Dix ans après l’Accord de Paris sur le climat, la Région Ile-de-France a officiellement rejoint le réseau international Regions4 Sustainable Development. Réseau qui rassemble plus d’une cinquantaine de gouvernements infra-nationaux, issus de plus de 20 pays sur les cinq continents, pour accélérer la lutte contre le changement climatique et pour la protection de la biodiversité.
« Les Régions, les gouvernements infra-nationaux et les grandes aires métropolitaines jouent un rôle déterminant dans la réponse aux défis climatiques. Leur action de proximité, au plus près des besoins des populations et des réalités territoriales, leur permet d’identifier plus efficacement les leviers d’atténuation, d’adaptation et de préservation de la nature », estime le Conseil régional d’Ile-de-France qui « plaide pour que le rôle des régions soit pleinement reconnu, et que leurs actions soient soutenues et renforcées au niveau européen et international ».
Une station terrestre internationale
En adhérant à Regions4, la Région Ile-de-France s’est engagée à encourager l’ensemble de ses partenaires de coopération internationale à rejoindre ce réseau, à y partager son expertise en matière de politiques publiques climatiques et de préservation de la biodiversité et enfin à agir, au sein de Regions4, pour améliorer l’accès des régions aux financements privés et publics nécessaires à l’adaptation au changement climatique.
De son côté, le réseau Regions4 s’est engagé à intégrer la Région Ile-de-France dans ses instances de gouvernance et dans ses plateformes d’échanges, à valoriser son expertise et son “leadership” dans les processus internationaux, et à faciliter son accès aux initiatives collectives du réseau en matière de coopération technique, de développement de capacités ou encore de visibilité internationale au service du développement durable.
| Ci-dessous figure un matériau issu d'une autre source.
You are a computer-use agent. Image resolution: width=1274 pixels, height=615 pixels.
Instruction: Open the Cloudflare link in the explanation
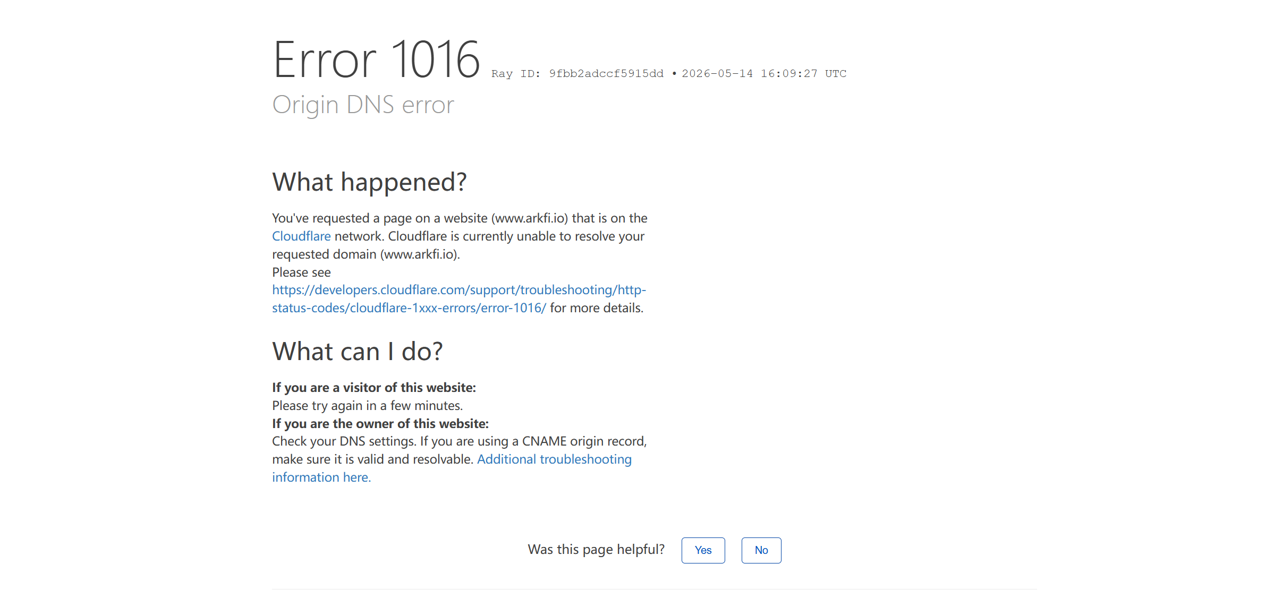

Valérie Pécresse, la présidente (LR) de l’Ile-de-France, défend, en outre, l’entrée dans « une ère de la coopération climatique permanente », appelant pour ce faire à la création d’une Station Terrestre Internationale dédiée. Un lieu où une délégation de scientifiques, de diplomates et d’économistes coopéreraient « afin de surmonter les divisions en créant les conditions d’acceptabilité pour tous ». « Nous avons construit une station dans le vide sidéral. Il est peut-être temps d’en construire une sur Terre. Car, aujourd’hui, il n’y a pas que l’espace et son habitabilité que nous devons explorer. Mais aussi l’habitabilité de la Terre que nous devons reconquérir », déclare l’élue convaincue que « l’humanité ne négocie bien que lorsqu’elle se met à l’abri du monde ».